Ultimately, however, policy actions taken to reduce the background ‘noise’ represented by receiving many unsolicited advertising calls, texts, and IVR messages are likely to improve respondents willingness to engage with mobile surveys [5,14,45]. Leeper recently posited that phone survey non-response represents a “common pool resource” problem–which, similar to unregulated and unrestricted fishing can rapidly deplete the proverbial “ocean” of potential respondents . It may not be plausible to consider regulating or limiting the number of phone surveys launched across the public and private sector, so efforts to motivate putative respondents to participate will need to continue.
Future qualitative research exploring the drivers of varied responses to different gendered voices and kinds of introductory messages might help with understanding the drivers of survey responses in different contexts. Other nuances that “hook” the call recipient, such as playfulness or the use of respected leaders or celebrities, have been tested in other advertising and media channels and might lend their success to this survey space as well [25,47].

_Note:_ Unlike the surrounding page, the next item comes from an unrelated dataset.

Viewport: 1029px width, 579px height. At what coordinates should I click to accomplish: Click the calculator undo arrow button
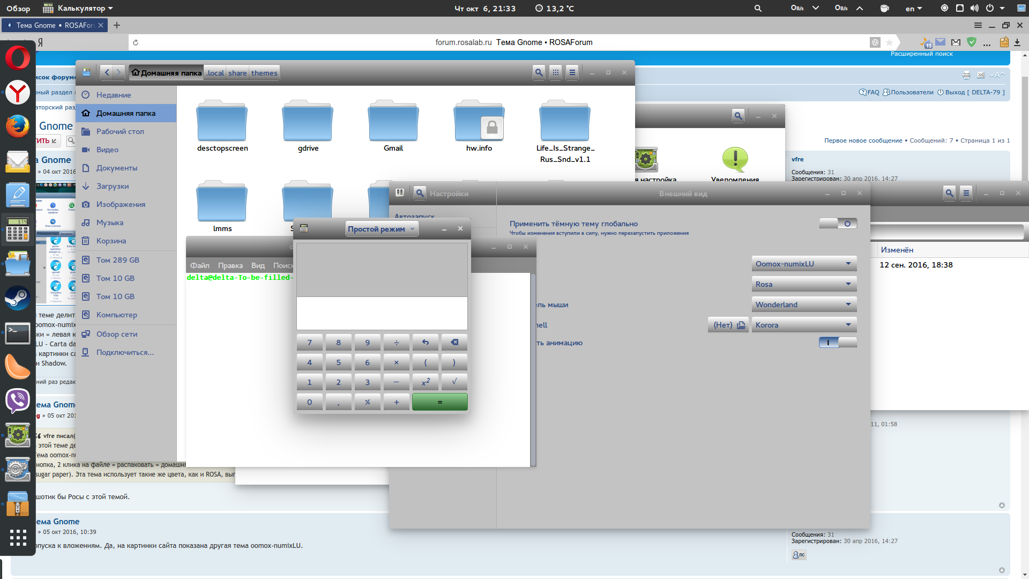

The limitations of the present study also warrant discussion. In Uganda, for logistical reasons, four of the local languages and English were used to deliver the survey. Due to limited information about respondents’ survey-taking behavior, the reasons why a particular approach did or did not work in each context are difficult to glean. This may also lead to challenges with external validity, as these approaches of survey voice and survey introduction may have different effects in different contexts. There may also be confounding introduced by pooling across survey voice and survey introduction when examining survey outcomes.
Despite these limitations, this study has several notable strengths. It seeks to answer important questions about motivating survey respondents to engage in mobile-phone or phone surveys, writ large. This study uses a randomized, controlled design, and leverages a standardized questionnaire adapted from the WHO STEPwise survey questions , dialing participant numbers through random digit dialing. The study is adequately powered to draw inferences about the impact of these strategies (survey voice gender and survey introduction type) on survey success. These sorts of explorations into survey participation, particularly gendered effects, will help to reduce the gendered data gap in health and other data.
This study showed relatively better performance of using a female voice or a motivational introduction in Bangladesh. Different results were observed in Uganda, demonstrating the need for a better understanding of the impact of gendered voice and introductory message by cultural context on survey performance metrices. Further exploration of such nuances is crucial for not only improving survey participation in LMICs but also for reducing gendered data gaps in these survey modalities.
S1 Checklist. CONSORT 2010 checklist of information to include when reporting a randomised trial*.
S1 Table. Script of motivational and information intro.
S2 Table. Demographics of complete interviews and partial interviews in Bangladesh and Uganda, n (%).
S3 Table. Sub-group analyses of cooperation rates for survey voice in Bangladesh and Uganda.
S4 Table. Sub-group analyses of cooperation rates for survey introduction in Bangladesh and Uganda.
We are grateful to those in Bangladesh and Uganda who took the time to participate in the mobile phone survey.